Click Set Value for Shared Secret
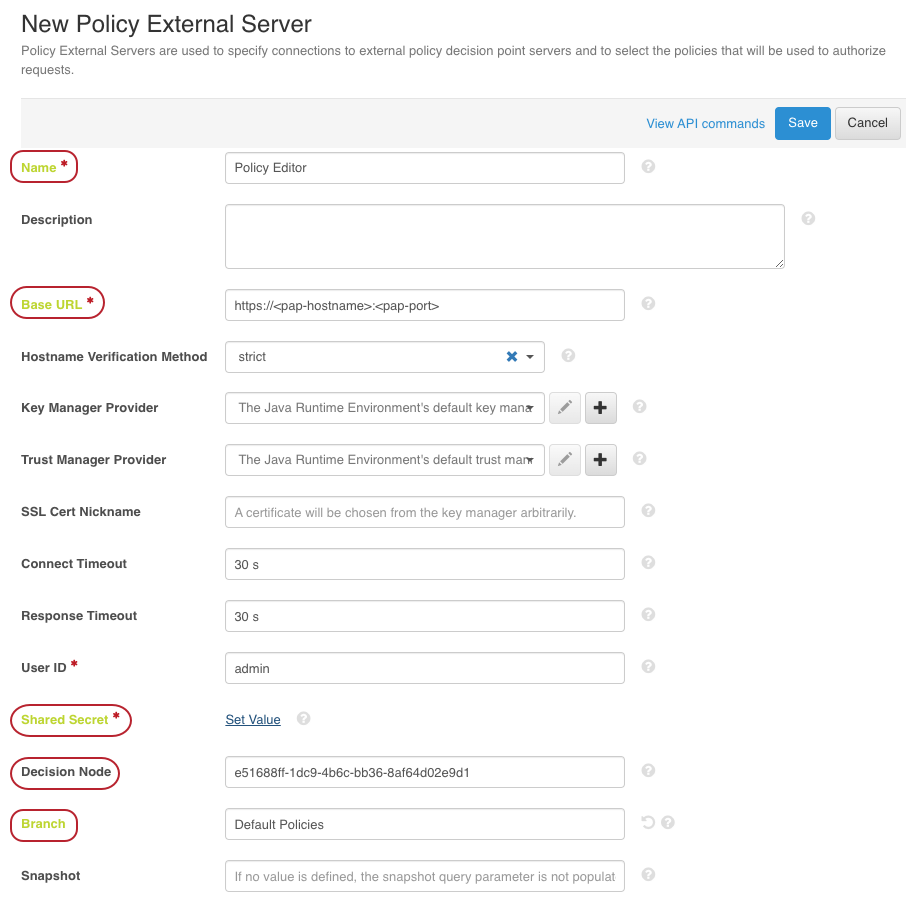Viewport: 918px width, 910px height. pyautogui.click(x=253, y=719)
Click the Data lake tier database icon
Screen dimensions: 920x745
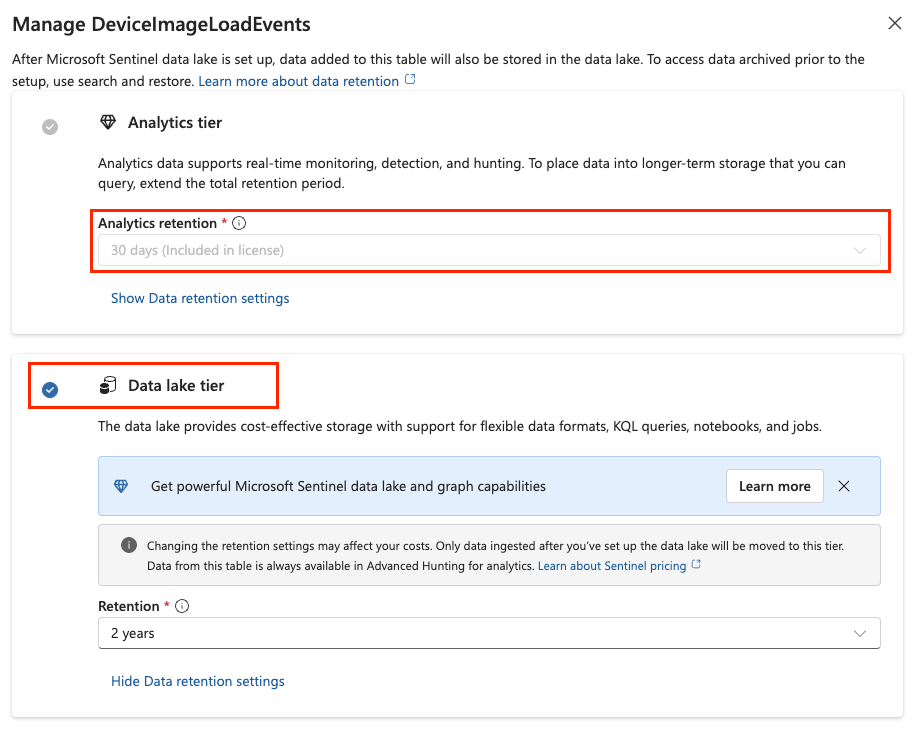coord(108,386)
━━━━━━
## [Work to complete]
Retype the entries above word for word, minus any images.

## [Response area]
Click Set Value for Shared Secret
Viewport: 918px width, 910px height. pyautogui.click(x=253, y=719)
Click the Data lake tier database icon
Screen dimensions: 920x745
coord(108,386)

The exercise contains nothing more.